With all she’s had going on this summer, the Bermuda women’s field hockey team member has had to push the sport aside.
For Maya, who is also a member of the Dalhousie University field hockey team and was named the Atlantic University League’s Rookie of the Year and All-Star Player in 2015, it’s been a huge loss.
“I hope to pick it back up before I go back to university,” she said. “I miss it.”
Fashion line the result of years of practice
Maya Palacio is known for her athleticism. but that might soon change.
With encouragement from her sister, Indigo, she started selling a clothing line this summer.
Made by Maya features pieces designed and crocheted by the 21-year-old; inside each purchase she tucks a bit of inspiration, one of her many self-penned quotes.
“My sister used to model a lot and said, ‘We should take pictures and put them on your Instagram page’,” the Bermuda women’s field hockey team member said. “At first I said, ‘I’m not ready for anything that big’ but, then, most things you’re not ready for you should probably start now.”
She’d honed her skill since the age of 12. Thanks to her artist mother, Gail, there was always “lots of yarn” around the house.
She picked out a selection and got to work making scarves for family members.
First came many mistakes, but on entering the University of King’s College she was able to make a dress that she wears to this day.

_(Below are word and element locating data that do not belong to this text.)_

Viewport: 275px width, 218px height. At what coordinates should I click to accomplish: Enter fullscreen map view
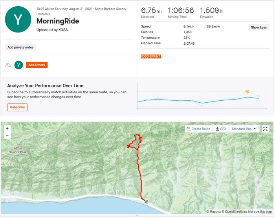click(266, 129)
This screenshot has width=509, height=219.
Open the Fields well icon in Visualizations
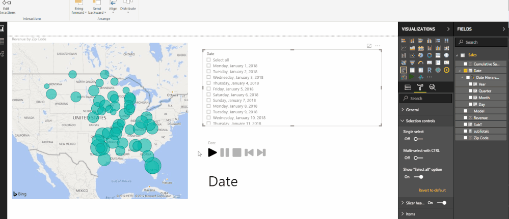[408, 87]
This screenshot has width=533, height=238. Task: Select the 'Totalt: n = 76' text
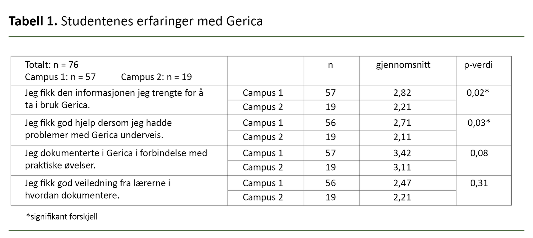point(52,65)
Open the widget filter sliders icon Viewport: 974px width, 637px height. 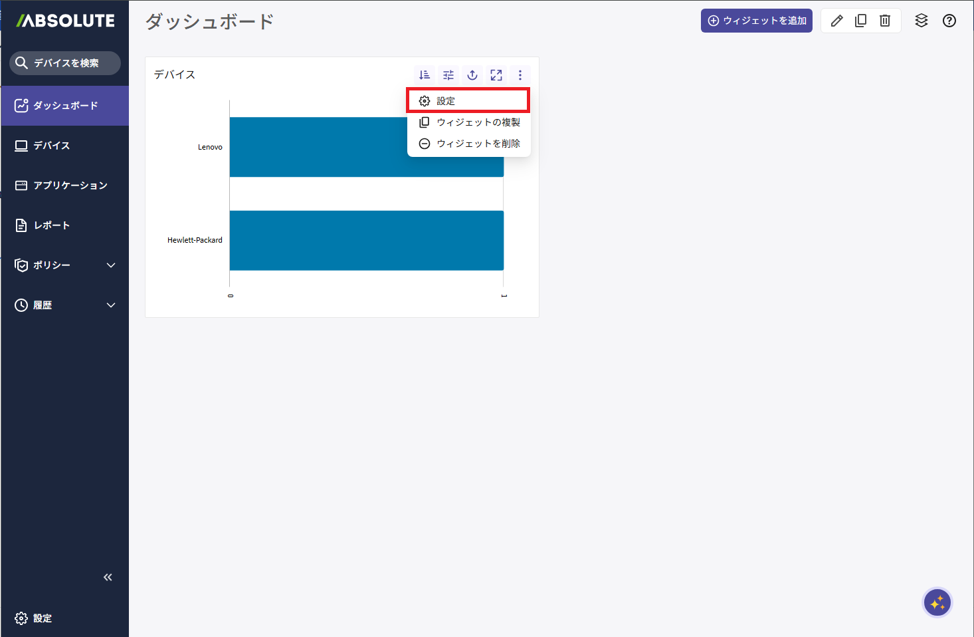tap(448, 75)
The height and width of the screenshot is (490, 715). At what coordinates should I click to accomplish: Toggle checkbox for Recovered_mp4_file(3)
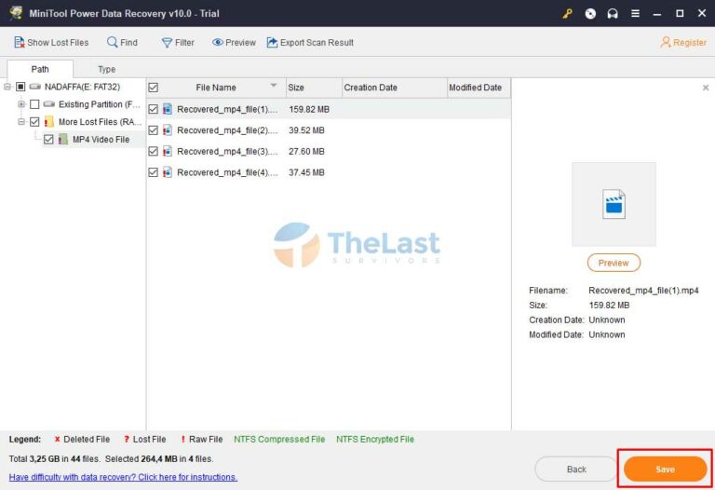(154, 151)
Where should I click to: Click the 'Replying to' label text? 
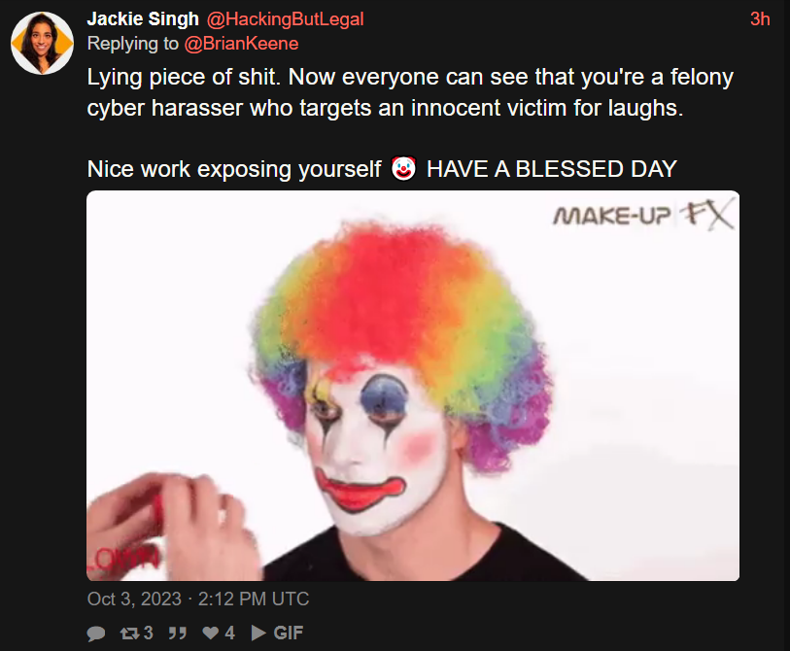point(133,44)
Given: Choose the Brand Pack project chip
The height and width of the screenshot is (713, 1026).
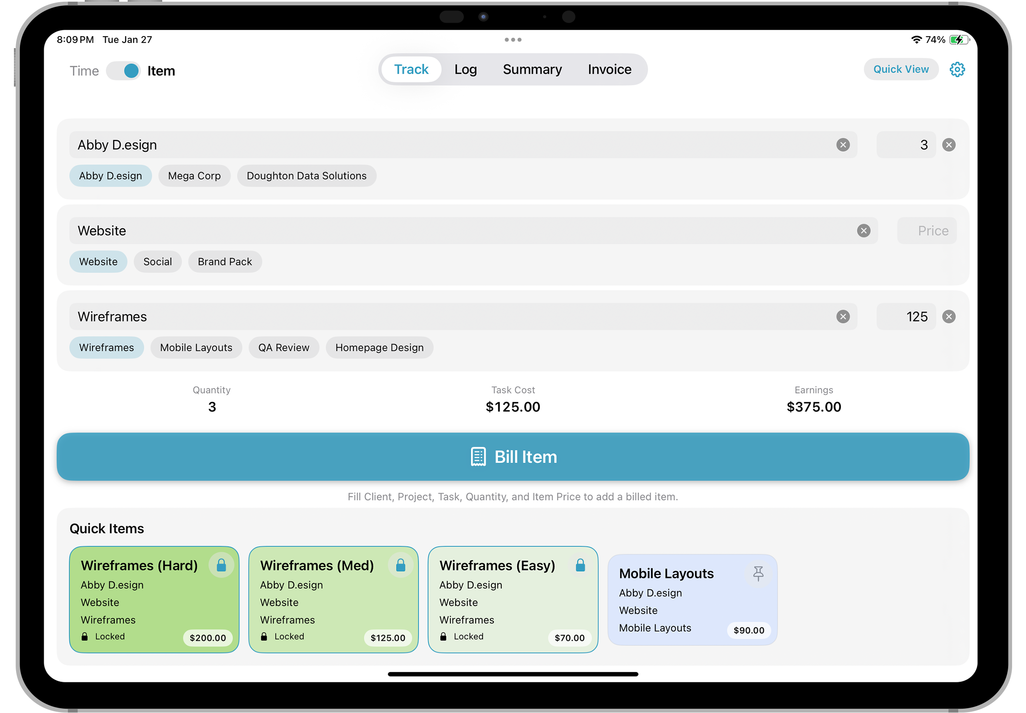Looking at the screenshot, I should [x=225, y=262].
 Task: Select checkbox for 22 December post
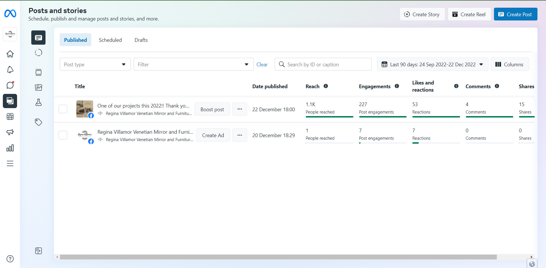tap(63, 109)
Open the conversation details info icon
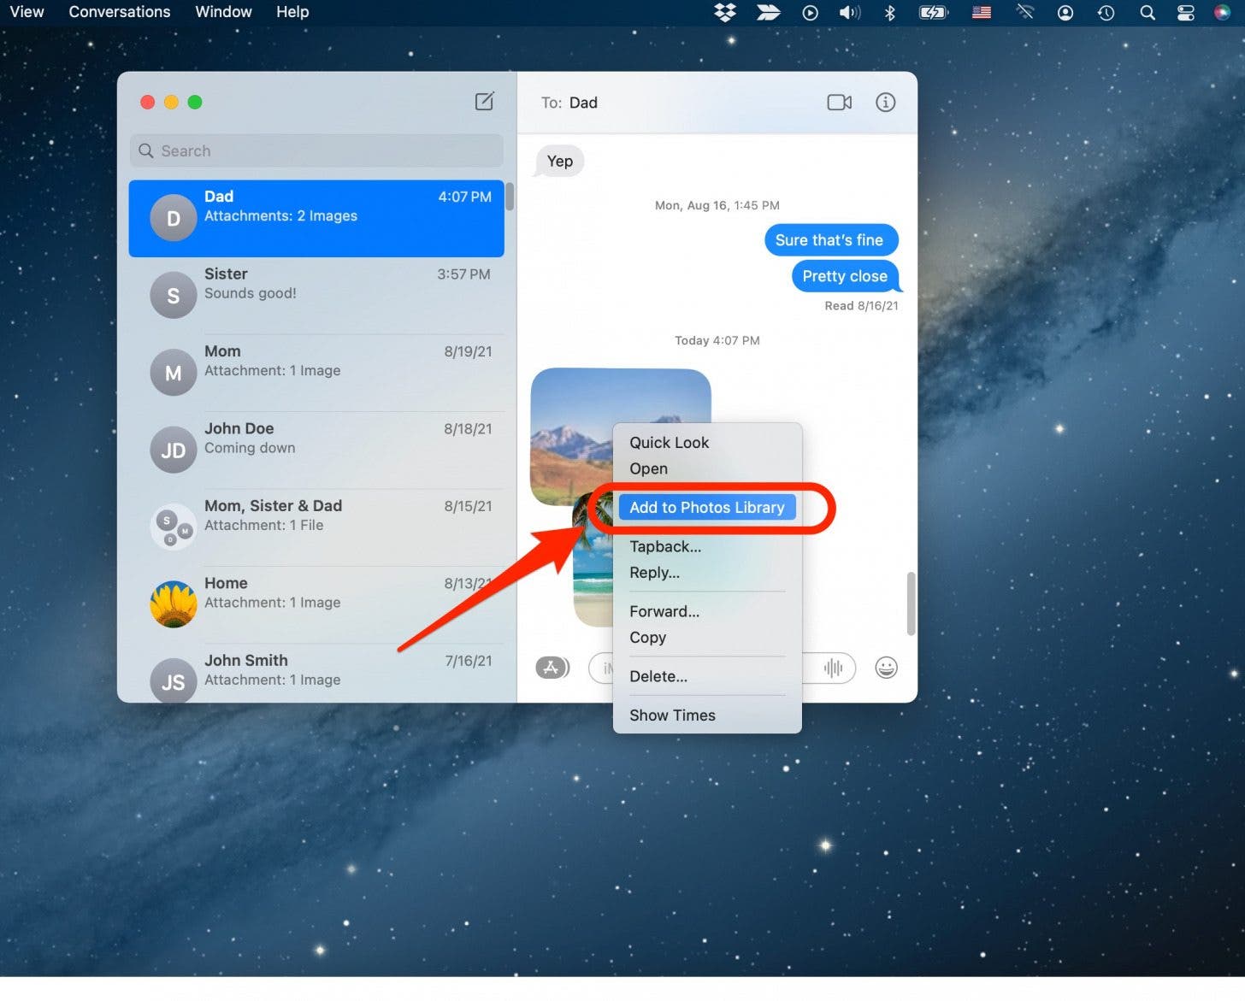Image resolution: width=1245 pixels, height=1001 pixels. pyautogui.click(x=885, y=103)
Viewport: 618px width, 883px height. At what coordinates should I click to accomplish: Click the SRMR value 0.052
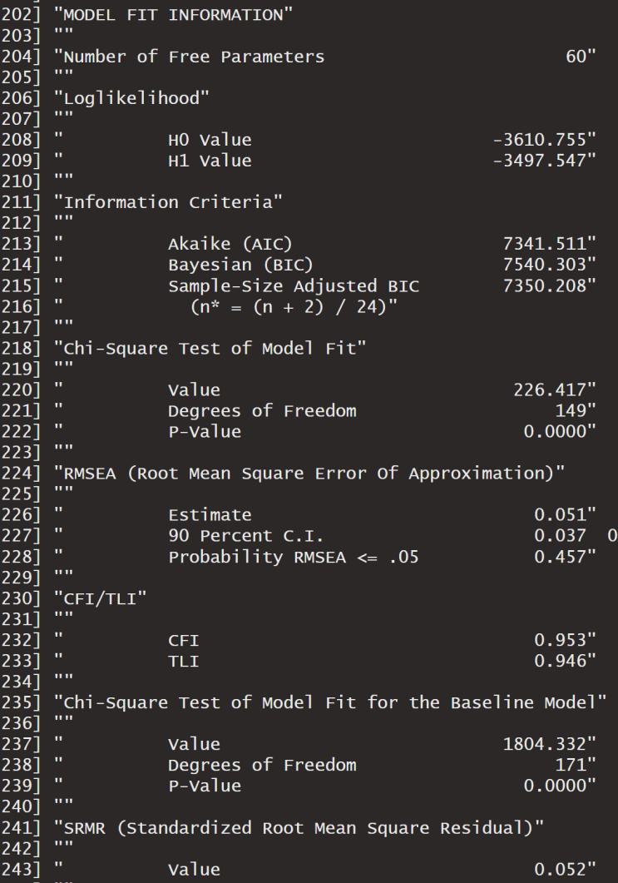(560, 869)
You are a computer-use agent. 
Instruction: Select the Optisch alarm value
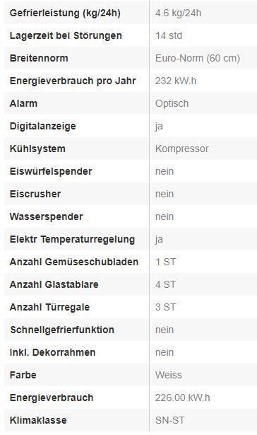pyautogui.click(x=172, y=103)
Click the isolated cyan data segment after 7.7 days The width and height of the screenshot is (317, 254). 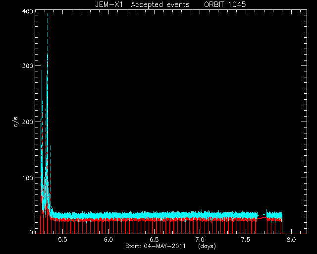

“I like watching things progress,” said Ms Palacio, who enters her final year at the Halifax school next month. “I love waiting for outcomes. Just like with a long race, I know I’ll finish with something strong. I can’t wait for that ending.
“I’m into almost everything. I can’t think of anything I haven’t tried or done.”
She and her sister travelled the island looking for places to showcase her designs, posting the pictures on social media. Requests poured in.
“I’ve made roughly 20 to 25 pieces with my sister directing the image and pushing me to do it,” Ms Palacio said. “Whatever is on social media is her idea about how to place everything.
“I just make stuff; she sells it. She’s a really good salesperson and so good at pushing my product.
“I got so much feedback, but it was overwhelming as well.”
Her aim is to set up a website where people can buy her stock.
“Working off Instagram and DMs is tough,” she laughed. “I’ve only been doing it for two or three months, but I’m handling it pretty well.
“The most rewarding part of it is just people’s expressions. I love seeing people happy; it’s truly a great thing to see. If my crocheting can help someone smile, it’s the best benefit. That’s what puts a smile on my face.”